A gradient for the layer can be calculated given the minimizer and the layer's input, as it is given by $∇_ {z}argmin_{y}\{f(y,z)\}(z) = -\nabla_{yy}f(y,z)^{-1}\nabla_{yz}f(y,z)$. This means that it doesn't really matter how we get to the solution, as a closed form solution and a steepest descent method are both viable.


6. You have trained a neural network, where each layer $l$ is represented by the mapping $\vec{y}_l=f_l(\vec{x};\vec{\theta}_l)$ for some arbitrary parametrized functions $f_l(\cdot;\vec{\theta}_l)$.
  Unfortunately while trying to break the record for the world's deepest network, you discover that you are unable to train your network with more than $L$ layers.
  1. Explain the concepts of "vanishing gradients", and "exploding gradients".
  2. How can each of these problems be caused by increased depth?
  3. Provide a numerical example demonstrating each.
  4. Assuming your problem is either of these, how can you tell which of them it is without looking at the gradient tensor(s)?

Explain the concepts of "vanishing gradients", and "exploding gradients".
vanishing gradients - They are encountered when training artificial neural networks with gradient-based learning methods and backpropagation. In such methods, during each iteration of training each of the neural network's weights receives an update proportional to the partial derivative of the error function with respect to the current weight. The problem is that in some cases, the gradient will be vanishingly small, effectively preventing the weight from changing its value. In the worst case, this may completely stop the neural network from further training
exploding gradients – this is the same phenomenon as vanishing gradients, but the only difference is that in this case, These gradients are used to update the weights. If the gradients are large, the multiplication of these gradients will become huge over time. This results in the model being unable to learn and its behavior becomes unstable.

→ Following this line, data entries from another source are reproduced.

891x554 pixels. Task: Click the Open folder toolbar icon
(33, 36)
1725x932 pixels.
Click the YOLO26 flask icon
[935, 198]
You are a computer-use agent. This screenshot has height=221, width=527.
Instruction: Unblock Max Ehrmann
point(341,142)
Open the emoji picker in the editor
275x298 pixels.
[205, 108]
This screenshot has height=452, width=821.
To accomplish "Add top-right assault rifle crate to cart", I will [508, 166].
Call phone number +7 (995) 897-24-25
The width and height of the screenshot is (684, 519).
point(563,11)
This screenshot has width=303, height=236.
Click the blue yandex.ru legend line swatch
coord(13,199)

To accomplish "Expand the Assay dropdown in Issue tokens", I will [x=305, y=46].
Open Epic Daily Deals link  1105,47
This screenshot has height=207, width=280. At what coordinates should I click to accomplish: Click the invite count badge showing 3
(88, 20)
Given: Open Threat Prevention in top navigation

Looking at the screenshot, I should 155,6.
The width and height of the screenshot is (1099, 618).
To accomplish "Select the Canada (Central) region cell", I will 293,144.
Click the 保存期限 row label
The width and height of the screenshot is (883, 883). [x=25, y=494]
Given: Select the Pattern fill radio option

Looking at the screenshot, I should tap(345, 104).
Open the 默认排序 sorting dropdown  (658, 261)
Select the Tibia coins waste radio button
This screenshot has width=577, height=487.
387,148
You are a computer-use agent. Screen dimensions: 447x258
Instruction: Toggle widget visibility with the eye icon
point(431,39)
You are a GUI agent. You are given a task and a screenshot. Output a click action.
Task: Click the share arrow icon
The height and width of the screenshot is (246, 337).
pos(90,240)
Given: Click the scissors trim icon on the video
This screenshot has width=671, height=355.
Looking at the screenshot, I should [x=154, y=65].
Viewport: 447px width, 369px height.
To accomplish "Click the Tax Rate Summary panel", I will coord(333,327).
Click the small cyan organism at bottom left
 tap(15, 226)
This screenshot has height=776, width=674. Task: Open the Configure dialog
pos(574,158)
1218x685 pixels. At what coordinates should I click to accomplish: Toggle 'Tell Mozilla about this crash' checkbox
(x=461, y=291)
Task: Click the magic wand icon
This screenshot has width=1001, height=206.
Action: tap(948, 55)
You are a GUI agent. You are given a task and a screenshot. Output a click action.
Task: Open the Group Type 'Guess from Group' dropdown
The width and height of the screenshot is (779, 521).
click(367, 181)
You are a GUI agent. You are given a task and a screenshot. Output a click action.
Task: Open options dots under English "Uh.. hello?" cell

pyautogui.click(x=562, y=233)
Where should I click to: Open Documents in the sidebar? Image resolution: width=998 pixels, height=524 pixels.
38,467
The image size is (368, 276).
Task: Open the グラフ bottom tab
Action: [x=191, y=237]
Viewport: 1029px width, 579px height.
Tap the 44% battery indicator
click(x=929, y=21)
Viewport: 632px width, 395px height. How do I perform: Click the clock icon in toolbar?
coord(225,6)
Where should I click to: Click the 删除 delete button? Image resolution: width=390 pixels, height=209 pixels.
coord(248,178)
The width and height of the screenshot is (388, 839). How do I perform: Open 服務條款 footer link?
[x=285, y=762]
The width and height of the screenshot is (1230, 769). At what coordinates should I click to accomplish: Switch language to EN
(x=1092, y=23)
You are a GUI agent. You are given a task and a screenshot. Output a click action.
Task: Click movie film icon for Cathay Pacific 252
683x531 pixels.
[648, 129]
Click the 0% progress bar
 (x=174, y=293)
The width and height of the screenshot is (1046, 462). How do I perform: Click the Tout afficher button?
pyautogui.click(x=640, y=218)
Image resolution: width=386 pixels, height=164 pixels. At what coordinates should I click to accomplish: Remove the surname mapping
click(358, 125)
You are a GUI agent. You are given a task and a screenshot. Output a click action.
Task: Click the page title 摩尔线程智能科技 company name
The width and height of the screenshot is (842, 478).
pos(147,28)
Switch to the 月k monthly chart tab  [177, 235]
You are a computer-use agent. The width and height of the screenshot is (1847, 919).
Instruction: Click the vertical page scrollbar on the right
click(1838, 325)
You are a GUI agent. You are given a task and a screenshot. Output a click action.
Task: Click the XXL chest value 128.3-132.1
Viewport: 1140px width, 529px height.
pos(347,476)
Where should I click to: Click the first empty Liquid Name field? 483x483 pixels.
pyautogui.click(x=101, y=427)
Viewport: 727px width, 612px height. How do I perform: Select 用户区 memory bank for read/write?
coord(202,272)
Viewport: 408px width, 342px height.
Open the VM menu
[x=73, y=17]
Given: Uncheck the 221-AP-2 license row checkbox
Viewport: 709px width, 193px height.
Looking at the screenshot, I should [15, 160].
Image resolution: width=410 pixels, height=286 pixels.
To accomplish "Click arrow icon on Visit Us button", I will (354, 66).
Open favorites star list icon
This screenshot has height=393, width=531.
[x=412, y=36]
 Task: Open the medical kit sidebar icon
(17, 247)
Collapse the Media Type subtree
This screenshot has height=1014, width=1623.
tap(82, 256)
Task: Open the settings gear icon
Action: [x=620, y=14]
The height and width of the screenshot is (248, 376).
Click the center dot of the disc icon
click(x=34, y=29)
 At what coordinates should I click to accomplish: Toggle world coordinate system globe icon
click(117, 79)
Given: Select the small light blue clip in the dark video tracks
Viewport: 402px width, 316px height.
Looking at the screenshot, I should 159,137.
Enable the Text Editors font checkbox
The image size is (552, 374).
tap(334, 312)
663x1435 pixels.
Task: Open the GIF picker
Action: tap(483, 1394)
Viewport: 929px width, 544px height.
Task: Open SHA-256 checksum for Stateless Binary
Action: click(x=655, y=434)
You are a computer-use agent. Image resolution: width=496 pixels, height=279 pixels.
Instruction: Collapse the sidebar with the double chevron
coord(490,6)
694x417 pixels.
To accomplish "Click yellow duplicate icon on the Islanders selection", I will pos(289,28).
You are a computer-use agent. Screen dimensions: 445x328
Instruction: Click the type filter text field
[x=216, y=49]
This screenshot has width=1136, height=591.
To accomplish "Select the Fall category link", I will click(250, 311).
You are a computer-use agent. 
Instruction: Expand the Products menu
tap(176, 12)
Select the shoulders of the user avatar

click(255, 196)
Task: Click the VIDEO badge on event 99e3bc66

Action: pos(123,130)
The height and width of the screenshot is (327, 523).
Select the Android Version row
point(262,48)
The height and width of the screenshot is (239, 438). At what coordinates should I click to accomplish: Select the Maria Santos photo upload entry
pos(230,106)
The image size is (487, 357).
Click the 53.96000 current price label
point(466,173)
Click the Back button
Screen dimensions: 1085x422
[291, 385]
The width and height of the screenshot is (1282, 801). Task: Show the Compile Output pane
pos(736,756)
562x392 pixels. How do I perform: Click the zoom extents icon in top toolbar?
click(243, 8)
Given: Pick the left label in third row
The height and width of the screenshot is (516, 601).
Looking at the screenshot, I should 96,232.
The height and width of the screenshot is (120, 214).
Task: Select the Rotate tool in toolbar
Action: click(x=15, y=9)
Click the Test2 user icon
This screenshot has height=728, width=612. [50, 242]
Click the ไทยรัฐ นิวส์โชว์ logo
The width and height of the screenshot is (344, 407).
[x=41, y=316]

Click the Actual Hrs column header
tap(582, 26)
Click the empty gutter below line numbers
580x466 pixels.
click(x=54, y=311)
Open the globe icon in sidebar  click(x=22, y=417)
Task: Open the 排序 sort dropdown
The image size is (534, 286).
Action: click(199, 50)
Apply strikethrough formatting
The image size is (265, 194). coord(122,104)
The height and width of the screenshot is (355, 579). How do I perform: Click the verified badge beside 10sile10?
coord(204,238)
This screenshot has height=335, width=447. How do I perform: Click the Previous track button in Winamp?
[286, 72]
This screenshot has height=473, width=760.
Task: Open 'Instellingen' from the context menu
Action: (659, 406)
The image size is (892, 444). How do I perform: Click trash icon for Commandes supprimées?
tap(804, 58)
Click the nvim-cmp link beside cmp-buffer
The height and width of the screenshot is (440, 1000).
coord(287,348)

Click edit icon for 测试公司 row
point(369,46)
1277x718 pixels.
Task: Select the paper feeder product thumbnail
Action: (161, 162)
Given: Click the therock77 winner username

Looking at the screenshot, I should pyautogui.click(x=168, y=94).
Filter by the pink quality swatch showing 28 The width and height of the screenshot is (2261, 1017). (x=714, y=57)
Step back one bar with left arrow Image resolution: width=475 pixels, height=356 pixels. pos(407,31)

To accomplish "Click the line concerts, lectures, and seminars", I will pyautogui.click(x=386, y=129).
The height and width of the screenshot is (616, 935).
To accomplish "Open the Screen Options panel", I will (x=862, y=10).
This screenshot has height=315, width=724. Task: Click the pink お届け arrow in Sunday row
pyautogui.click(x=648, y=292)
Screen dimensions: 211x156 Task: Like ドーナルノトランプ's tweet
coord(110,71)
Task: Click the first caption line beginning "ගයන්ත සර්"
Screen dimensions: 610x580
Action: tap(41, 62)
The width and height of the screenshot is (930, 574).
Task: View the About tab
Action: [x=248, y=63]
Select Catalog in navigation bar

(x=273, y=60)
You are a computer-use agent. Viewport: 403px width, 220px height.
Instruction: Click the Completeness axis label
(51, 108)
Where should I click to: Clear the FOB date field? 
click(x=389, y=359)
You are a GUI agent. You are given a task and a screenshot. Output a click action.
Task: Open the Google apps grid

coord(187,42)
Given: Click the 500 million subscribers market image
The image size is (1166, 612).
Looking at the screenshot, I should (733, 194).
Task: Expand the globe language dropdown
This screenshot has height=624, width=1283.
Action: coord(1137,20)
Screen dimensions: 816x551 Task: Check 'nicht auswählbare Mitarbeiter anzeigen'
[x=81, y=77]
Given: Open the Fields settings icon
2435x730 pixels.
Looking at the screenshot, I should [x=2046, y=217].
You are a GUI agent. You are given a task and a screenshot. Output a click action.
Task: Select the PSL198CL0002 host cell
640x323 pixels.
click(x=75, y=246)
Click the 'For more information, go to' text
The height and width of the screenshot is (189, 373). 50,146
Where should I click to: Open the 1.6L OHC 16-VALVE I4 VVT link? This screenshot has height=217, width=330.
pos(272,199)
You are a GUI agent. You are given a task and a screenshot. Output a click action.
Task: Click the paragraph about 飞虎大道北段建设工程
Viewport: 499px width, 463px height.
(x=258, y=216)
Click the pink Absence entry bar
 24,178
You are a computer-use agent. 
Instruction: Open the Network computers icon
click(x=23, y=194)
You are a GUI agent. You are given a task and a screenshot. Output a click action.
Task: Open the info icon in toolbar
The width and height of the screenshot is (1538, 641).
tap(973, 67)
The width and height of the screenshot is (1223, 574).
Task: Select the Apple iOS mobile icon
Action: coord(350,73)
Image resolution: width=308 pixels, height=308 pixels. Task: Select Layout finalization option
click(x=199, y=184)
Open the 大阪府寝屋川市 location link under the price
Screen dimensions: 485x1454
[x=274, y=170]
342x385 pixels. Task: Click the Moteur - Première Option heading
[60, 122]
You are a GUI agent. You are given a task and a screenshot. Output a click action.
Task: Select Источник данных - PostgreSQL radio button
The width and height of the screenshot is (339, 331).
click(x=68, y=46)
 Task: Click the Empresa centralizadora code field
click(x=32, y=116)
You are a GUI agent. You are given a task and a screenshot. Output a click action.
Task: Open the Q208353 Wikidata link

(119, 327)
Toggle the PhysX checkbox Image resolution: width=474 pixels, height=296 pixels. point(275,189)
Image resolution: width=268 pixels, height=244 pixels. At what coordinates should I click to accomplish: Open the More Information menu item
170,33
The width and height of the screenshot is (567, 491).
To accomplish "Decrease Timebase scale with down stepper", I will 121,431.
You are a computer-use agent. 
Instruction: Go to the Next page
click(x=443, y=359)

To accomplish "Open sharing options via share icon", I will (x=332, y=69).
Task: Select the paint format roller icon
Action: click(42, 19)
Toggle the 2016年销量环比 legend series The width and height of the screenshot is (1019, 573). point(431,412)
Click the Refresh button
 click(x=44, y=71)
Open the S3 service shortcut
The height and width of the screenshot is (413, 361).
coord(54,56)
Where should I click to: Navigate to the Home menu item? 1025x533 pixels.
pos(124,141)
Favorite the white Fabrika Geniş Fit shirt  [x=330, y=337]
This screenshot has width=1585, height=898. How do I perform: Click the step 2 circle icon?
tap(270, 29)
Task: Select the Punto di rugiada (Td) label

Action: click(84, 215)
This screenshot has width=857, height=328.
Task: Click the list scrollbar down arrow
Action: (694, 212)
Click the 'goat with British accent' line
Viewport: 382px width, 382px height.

How can each of these problems be caused by increased depth?
Both vanishing gradients and exploding gradients can be caused by increased depth in a neural network.
Vanishing gradients are more likely to occur in deep neural networks, where the gradient signal becomes weaker and weaker as it is propagated backwards through the network during training. This can happen because the gradients of the lower layers of the network are multiplied repeatedly by the weight matrices of the higher layers, causing the gradients to shrink exponentially as they move closer to the input layer. When the gradients become too small, they can no longer effectively update the weights of the lower layers, leading to slow convergence or even getting stuck in local minima.
On the other hand, exploding gradients can also occur in deep neural networks due to the same phenomenon, but in reverse. When the gradient signal becomes too large, the weights of the network can be updated with excessively large steps, leading to instability or divergence during training. This can happen when the weight matrices are initialized with large values, or when the activation functions of the network have large derivatives, or when the learning rate is too high.
Both vanishing and exploding gradients are detrimental to the learning process of a neural network and can prevent it from converging to an optimal solution.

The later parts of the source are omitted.